__Exercise instructions__:
Reproduce the records exactly, beginning with their first line and ending with the line that contains "Task: Click the share icon button", and output nothing more.

Stored items
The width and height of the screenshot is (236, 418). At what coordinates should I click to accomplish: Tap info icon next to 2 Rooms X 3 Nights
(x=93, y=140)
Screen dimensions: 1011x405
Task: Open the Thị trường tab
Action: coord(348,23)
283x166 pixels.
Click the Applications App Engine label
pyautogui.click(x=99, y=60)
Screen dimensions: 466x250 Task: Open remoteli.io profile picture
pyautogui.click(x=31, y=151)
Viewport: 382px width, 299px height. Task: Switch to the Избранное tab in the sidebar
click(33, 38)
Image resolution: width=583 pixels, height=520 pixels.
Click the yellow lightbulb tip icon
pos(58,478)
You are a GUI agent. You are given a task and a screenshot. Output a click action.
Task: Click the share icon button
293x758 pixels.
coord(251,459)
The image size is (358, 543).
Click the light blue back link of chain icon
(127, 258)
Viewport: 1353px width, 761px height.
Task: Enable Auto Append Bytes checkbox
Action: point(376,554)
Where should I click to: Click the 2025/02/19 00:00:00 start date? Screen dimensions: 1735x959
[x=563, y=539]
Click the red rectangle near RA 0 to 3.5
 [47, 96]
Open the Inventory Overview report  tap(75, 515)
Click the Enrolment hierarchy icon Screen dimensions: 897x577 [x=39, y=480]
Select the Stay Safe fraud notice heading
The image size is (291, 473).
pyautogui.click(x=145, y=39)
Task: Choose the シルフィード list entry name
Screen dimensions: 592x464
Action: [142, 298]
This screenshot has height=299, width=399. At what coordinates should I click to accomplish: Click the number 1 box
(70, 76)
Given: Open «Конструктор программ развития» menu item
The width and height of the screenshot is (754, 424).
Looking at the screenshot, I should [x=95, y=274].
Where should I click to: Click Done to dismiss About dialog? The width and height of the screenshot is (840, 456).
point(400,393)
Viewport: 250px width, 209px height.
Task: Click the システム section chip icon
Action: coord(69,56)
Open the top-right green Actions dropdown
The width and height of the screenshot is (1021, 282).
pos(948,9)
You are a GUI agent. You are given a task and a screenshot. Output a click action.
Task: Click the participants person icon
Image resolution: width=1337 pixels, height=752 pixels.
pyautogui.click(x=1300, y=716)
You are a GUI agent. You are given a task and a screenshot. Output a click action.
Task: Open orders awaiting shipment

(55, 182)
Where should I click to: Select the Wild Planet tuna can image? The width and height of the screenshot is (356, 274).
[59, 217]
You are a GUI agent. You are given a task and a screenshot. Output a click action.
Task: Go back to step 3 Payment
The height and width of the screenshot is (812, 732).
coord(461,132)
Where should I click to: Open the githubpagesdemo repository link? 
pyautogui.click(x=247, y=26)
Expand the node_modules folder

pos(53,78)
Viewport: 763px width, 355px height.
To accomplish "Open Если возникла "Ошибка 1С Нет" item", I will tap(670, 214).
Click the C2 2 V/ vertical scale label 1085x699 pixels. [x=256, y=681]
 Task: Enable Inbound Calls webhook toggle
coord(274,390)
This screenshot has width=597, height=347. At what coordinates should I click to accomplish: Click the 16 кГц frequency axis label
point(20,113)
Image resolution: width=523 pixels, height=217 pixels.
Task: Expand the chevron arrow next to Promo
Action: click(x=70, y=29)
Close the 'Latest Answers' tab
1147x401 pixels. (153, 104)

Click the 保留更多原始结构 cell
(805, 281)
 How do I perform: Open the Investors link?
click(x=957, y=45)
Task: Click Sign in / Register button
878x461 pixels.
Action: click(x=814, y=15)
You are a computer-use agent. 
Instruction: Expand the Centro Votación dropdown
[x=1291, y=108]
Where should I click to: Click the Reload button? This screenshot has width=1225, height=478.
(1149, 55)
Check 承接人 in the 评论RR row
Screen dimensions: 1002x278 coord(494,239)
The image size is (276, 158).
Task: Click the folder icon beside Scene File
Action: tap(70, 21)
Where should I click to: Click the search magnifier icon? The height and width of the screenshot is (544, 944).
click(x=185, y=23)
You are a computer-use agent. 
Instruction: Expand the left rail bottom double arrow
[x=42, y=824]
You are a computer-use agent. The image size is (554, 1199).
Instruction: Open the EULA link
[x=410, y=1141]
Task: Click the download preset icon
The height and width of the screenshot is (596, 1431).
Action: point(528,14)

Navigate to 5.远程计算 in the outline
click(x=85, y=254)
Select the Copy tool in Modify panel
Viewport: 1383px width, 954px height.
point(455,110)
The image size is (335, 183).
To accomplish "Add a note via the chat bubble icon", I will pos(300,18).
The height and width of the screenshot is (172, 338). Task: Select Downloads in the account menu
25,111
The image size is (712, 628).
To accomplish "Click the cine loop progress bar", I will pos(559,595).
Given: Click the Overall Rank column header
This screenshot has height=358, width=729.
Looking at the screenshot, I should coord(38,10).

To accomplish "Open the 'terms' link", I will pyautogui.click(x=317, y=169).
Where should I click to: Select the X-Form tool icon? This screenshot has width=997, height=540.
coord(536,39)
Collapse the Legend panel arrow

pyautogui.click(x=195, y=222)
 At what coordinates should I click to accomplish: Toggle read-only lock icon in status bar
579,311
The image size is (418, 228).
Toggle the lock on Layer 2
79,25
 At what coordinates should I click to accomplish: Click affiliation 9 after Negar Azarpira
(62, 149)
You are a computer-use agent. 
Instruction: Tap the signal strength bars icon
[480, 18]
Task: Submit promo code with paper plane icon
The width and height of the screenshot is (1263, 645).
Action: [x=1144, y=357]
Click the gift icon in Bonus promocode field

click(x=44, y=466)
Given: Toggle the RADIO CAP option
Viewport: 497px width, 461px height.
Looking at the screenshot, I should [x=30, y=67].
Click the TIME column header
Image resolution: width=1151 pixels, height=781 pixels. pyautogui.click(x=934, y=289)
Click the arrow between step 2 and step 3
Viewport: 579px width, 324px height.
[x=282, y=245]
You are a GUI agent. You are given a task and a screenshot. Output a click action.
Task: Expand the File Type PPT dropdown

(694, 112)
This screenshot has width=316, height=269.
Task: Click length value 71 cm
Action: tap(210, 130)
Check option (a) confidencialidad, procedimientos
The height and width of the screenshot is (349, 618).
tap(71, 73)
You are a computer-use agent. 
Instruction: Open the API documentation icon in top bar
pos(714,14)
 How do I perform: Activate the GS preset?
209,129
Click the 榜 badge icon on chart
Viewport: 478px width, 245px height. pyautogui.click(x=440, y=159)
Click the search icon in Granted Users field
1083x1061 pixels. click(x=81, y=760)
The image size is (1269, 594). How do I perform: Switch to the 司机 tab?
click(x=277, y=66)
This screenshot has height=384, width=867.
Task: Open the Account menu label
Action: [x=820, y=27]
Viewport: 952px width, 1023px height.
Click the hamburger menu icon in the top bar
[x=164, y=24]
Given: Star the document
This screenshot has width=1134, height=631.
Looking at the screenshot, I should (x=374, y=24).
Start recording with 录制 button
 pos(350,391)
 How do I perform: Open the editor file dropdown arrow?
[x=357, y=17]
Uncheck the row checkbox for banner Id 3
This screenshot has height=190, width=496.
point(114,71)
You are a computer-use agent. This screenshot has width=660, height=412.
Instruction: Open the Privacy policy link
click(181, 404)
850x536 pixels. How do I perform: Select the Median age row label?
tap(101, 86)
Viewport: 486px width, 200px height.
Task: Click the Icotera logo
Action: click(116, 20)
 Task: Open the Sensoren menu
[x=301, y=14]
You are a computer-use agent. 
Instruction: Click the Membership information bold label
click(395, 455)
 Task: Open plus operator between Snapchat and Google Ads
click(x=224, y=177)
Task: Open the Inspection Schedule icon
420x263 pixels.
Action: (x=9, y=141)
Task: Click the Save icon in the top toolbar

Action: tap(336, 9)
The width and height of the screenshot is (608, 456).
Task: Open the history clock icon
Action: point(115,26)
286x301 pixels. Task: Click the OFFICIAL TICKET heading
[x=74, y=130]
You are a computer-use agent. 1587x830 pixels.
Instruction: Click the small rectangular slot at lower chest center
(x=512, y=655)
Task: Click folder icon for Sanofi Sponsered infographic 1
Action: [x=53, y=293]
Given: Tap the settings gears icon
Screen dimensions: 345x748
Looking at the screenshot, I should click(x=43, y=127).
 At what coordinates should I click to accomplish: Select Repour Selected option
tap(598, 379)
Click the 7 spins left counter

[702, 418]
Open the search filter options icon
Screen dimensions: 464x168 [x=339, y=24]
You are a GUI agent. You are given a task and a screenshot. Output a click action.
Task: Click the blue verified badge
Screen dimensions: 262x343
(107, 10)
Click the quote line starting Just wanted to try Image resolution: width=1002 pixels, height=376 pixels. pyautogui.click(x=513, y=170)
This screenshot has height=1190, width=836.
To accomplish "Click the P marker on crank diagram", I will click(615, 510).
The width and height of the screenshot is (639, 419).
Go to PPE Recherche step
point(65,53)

__Exercise output__:
The width and height of the screenshot is (236, 418). At what coordinates should I click to accomplish: Tap info icon next to 2 Rooms X 3 Nights
(x=93, y=140)
Screen dimensions: 1011x405
Task: Open the Thị trường tab
Action: coord(348,23)
283x166 pixels.
Click the Applications App Engine label
pyautogui.click(x=99, y=60)
Screen dimensions: 466x250 Task: Open remoteli.io profile picture
pyautogui.click(x=31, y=151)
Viewport: 382px width, 299px height. Task: Switch to the Избранное tab in the sidebar
click(33, 38)
Image resolution: width=583 pixels, height=520 pixels.
Click the yellow lightbulb tip icon
pos(58,478)
You are a GUI agent. You are given a task and a screenshot. Output a click action.
Task: Click the share icon button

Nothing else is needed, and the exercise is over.